* RECORDS SHOWN:

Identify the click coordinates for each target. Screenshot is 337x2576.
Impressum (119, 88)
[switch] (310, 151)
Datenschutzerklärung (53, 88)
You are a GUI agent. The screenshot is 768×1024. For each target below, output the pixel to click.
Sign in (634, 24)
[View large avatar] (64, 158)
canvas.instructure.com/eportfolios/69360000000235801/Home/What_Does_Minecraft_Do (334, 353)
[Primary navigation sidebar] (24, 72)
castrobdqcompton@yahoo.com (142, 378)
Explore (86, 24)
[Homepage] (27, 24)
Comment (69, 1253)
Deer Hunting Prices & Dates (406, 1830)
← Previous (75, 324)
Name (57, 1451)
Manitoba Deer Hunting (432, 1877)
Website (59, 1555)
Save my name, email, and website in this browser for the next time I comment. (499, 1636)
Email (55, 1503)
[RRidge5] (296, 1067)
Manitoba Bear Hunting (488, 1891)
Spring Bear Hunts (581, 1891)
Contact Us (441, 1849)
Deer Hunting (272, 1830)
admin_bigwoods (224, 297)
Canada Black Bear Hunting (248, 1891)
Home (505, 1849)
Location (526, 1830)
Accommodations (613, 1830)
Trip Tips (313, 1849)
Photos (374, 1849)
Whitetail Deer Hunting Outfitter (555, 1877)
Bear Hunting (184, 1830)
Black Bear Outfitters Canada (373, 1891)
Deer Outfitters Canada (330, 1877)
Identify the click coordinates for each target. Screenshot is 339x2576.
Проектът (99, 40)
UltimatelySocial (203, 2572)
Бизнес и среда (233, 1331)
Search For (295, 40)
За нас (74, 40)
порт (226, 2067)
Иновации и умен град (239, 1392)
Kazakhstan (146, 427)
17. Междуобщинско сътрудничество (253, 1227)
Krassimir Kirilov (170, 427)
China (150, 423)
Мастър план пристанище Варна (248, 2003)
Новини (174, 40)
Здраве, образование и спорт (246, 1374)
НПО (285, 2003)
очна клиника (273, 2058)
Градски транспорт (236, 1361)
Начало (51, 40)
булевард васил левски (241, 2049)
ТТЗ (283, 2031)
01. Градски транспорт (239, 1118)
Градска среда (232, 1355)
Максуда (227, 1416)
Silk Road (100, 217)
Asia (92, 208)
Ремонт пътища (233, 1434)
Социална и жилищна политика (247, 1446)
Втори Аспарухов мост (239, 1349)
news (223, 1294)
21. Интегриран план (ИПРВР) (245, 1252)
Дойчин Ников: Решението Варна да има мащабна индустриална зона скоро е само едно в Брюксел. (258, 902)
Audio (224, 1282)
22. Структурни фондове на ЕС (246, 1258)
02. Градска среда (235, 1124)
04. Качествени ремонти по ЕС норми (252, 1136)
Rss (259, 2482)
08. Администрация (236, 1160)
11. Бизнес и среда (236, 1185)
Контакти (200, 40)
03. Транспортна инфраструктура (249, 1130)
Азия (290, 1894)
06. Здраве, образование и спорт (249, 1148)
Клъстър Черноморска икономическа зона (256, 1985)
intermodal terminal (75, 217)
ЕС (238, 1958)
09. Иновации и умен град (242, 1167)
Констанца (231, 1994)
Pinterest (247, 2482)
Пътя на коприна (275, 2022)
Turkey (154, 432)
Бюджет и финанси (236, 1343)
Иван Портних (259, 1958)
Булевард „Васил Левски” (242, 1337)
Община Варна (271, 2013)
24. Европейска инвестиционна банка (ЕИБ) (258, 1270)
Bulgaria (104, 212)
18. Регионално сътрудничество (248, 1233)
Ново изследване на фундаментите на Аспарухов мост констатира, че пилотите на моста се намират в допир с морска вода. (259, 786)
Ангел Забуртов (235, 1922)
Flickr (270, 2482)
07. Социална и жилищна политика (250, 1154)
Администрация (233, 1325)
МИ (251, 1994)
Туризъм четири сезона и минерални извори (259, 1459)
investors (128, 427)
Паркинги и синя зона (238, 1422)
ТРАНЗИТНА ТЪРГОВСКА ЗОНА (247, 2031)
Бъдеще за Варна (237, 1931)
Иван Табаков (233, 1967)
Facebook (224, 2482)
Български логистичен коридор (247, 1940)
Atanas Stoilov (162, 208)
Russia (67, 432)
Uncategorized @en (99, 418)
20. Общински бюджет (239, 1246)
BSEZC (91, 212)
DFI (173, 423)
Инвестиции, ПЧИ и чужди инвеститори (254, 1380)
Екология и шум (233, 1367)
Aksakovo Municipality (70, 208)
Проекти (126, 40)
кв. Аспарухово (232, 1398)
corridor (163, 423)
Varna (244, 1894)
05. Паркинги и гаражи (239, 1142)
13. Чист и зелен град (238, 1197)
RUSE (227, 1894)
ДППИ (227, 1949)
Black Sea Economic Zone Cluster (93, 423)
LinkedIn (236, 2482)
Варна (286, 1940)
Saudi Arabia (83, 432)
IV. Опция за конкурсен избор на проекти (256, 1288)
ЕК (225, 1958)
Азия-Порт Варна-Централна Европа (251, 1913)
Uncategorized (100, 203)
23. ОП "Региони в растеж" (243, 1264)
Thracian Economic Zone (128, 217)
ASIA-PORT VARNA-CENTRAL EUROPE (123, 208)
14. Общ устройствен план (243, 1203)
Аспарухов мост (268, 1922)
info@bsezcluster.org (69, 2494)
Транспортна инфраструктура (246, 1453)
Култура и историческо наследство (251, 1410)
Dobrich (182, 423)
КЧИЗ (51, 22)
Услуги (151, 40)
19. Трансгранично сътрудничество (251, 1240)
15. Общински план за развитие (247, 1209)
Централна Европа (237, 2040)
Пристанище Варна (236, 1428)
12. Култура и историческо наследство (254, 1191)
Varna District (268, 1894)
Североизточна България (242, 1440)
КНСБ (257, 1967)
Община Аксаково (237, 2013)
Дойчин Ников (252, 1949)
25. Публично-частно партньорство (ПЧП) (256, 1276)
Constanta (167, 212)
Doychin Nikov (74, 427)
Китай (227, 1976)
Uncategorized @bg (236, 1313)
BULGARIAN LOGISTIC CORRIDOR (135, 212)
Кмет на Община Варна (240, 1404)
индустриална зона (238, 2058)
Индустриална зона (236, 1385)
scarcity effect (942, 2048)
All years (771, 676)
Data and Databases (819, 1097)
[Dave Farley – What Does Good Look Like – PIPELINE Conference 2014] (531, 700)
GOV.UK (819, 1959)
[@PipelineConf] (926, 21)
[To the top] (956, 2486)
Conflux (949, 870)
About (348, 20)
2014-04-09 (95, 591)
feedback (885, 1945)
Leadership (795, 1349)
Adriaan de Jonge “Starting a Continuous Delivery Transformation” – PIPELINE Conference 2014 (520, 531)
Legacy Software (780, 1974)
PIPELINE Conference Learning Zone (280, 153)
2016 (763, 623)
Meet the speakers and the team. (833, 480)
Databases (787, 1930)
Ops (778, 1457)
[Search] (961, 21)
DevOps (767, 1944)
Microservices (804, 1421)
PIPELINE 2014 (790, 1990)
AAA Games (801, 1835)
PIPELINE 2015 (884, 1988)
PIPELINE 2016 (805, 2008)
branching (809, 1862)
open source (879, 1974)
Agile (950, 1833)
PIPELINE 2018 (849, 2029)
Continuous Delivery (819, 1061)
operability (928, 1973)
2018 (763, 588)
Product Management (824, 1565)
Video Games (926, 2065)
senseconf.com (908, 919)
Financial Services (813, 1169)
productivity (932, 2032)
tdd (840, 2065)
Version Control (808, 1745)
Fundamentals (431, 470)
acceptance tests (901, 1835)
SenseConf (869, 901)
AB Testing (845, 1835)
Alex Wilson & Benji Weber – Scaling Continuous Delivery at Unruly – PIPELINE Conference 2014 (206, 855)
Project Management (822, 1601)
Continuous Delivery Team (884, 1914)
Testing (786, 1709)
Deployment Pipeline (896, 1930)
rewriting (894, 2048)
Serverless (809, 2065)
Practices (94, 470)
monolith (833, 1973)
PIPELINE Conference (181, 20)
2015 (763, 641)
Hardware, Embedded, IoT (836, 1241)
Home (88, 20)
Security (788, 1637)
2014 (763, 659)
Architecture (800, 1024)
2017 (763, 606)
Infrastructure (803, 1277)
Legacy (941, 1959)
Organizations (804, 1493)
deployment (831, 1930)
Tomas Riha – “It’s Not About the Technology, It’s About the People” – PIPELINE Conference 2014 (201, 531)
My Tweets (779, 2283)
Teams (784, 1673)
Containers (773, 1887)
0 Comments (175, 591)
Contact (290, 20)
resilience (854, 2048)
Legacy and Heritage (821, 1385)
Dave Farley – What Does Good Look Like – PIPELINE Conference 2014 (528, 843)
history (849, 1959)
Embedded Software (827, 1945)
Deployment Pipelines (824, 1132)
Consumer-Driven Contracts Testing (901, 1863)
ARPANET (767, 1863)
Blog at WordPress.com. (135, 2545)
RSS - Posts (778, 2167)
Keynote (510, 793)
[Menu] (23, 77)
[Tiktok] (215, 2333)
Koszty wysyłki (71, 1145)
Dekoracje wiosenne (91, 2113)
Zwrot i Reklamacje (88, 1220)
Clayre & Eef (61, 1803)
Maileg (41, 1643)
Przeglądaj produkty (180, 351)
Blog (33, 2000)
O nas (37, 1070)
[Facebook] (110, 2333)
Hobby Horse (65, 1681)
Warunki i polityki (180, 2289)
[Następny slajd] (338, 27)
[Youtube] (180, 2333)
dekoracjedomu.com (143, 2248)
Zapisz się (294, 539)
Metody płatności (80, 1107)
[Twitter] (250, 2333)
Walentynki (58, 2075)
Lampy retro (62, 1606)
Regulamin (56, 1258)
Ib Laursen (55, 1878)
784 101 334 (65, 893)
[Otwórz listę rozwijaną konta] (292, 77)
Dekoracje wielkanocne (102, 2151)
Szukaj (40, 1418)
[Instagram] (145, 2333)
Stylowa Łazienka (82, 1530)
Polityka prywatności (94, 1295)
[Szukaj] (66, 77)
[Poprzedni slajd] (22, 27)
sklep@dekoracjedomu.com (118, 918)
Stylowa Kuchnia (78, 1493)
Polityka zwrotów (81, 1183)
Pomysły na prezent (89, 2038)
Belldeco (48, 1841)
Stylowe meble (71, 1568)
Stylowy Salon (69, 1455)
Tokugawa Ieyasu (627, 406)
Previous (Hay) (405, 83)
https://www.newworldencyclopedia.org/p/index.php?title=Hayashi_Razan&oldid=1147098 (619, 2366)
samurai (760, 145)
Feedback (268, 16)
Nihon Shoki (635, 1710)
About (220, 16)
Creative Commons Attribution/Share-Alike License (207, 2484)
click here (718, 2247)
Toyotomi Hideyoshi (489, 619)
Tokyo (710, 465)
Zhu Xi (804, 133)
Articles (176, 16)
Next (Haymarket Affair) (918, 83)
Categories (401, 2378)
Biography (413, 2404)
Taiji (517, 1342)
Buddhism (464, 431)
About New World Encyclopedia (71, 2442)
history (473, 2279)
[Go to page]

* WORK TASK:
The expected answer is only a number: the count of lines in this listing that contain the string "click".

* PROBLEM SOLUTION:
4